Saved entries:

###

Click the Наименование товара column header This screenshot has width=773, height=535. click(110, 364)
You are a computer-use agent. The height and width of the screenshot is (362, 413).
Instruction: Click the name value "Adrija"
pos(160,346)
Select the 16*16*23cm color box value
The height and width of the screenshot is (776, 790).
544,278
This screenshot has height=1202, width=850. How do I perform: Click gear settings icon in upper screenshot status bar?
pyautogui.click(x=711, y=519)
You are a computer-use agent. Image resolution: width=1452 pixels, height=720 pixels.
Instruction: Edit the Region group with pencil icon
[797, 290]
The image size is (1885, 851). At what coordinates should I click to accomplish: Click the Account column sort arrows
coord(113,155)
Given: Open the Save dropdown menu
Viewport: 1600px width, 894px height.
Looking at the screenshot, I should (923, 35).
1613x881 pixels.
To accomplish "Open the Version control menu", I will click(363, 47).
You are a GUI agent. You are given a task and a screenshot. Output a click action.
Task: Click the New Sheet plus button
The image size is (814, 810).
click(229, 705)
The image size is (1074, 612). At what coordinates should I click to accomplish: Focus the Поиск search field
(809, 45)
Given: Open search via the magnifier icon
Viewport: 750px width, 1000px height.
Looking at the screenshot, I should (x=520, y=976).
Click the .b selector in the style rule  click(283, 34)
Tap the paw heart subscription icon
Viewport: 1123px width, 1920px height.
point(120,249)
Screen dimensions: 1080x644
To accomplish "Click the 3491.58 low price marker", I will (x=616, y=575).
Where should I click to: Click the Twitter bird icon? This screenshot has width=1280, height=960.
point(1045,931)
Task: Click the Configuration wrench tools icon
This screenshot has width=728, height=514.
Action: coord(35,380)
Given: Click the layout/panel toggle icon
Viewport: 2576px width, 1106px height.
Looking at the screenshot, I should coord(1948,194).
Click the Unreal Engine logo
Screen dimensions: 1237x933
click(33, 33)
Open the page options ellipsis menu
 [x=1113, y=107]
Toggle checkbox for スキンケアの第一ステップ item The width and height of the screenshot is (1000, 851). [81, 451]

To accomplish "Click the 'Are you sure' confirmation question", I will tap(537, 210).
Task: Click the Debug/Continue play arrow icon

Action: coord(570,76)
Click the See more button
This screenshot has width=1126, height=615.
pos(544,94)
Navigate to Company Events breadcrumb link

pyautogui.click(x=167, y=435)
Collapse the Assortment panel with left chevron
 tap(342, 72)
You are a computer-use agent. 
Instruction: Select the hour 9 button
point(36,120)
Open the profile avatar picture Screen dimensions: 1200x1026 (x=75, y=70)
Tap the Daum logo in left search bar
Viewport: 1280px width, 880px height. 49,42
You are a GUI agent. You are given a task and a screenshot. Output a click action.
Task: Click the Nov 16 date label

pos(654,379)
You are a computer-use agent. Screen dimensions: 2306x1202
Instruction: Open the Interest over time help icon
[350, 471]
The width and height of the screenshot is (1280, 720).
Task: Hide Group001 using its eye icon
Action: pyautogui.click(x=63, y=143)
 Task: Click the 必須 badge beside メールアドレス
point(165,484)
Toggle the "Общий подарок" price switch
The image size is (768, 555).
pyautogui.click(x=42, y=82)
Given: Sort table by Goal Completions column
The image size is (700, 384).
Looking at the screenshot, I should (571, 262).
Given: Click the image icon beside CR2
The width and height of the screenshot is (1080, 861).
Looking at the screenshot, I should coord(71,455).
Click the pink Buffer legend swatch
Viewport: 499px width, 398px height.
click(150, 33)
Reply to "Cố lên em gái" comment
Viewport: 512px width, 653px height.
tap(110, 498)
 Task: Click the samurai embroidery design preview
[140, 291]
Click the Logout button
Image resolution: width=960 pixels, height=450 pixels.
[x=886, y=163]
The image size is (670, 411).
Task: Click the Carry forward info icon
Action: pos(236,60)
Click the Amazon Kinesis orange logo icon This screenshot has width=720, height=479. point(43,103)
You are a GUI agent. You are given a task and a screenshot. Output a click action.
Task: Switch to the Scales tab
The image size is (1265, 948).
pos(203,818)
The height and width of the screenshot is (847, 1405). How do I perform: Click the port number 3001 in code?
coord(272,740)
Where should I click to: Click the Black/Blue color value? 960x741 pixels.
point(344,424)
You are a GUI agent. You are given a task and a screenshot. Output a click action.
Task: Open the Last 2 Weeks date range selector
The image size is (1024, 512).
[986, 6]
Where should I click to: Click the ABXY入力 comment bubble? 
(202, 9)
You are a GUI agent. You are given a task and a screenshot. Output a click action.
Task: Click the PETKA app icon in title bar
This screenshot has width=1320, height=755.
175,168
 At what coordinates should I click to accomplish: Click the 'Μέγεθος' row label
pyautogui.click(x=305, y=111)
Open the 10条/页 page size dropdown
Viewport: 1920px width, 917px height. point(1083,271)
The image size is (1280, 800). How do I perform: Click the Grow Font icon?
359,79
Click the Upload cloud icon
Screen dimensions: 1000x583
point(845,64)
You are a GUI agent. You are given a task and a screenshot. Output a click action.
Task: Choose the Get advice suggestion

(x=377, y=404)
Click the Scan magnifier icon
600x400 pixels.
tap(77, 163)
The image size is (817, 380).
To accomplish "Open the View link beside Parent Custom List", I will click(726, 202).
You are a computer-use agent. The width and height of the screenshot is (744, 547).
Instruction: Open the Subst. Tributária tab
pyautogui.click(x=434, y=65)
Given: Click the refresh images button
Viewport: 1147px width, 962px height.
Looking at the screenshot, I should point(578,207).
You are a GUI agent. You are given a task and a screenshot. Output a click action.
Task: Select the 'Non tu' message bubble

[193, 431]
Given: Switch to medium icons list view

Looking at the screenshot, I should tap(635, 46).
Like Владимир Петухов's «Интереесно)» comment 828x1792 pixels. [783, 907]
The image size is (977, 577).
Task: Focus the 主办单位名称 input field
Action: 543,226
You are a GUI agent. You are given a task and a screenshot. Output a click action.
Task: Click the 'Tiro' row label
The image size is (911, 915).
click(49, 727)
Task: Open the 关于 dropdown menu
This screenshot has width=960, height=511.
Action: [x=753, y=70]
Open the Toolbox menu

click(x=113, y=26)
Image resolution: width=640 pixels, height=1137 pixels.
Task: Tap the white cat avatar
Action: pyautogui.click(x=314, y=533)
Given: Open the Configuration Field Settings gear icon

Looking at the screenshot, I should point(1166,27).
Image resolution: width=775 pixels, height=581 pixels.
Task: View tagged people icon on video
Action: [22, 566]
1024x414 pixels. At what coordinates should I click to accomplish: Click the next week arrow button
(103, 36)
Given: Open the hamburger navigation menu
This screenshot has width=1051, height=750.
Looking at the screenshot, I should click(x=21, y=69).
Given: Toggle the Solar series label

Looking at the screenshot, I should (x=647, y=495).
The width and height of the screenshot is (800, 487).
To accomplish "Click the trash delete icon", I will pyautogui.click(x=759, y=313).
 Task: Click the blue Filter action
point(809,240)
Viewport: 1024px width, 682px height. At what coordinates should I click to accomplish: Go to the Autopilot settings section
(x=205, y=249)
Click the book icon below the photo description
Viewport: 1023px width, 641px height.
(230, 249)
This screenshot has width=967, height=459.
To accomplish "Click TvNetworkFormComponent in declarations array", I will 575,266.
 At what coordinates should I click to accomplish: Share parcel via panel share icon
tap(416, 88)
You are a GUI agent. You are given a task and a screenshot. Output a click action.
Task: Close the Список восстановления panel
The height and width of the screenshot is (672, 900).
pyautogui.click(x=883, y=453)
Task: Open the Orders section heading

###

■ WHAT THIS TASK INVOLVES ■
Give an exact copy of the lines above, from the top of the records to the line that contains "You are a computer-use agent. The height", taking in both ends.

■ OUTPUT FOR THIS EXERCISE ■
Click the Наименование товара column header This screenshot has width=773, height=535. click(110, 364)
You are a computer-use agent. The height and width of the screenshot is (362, 413).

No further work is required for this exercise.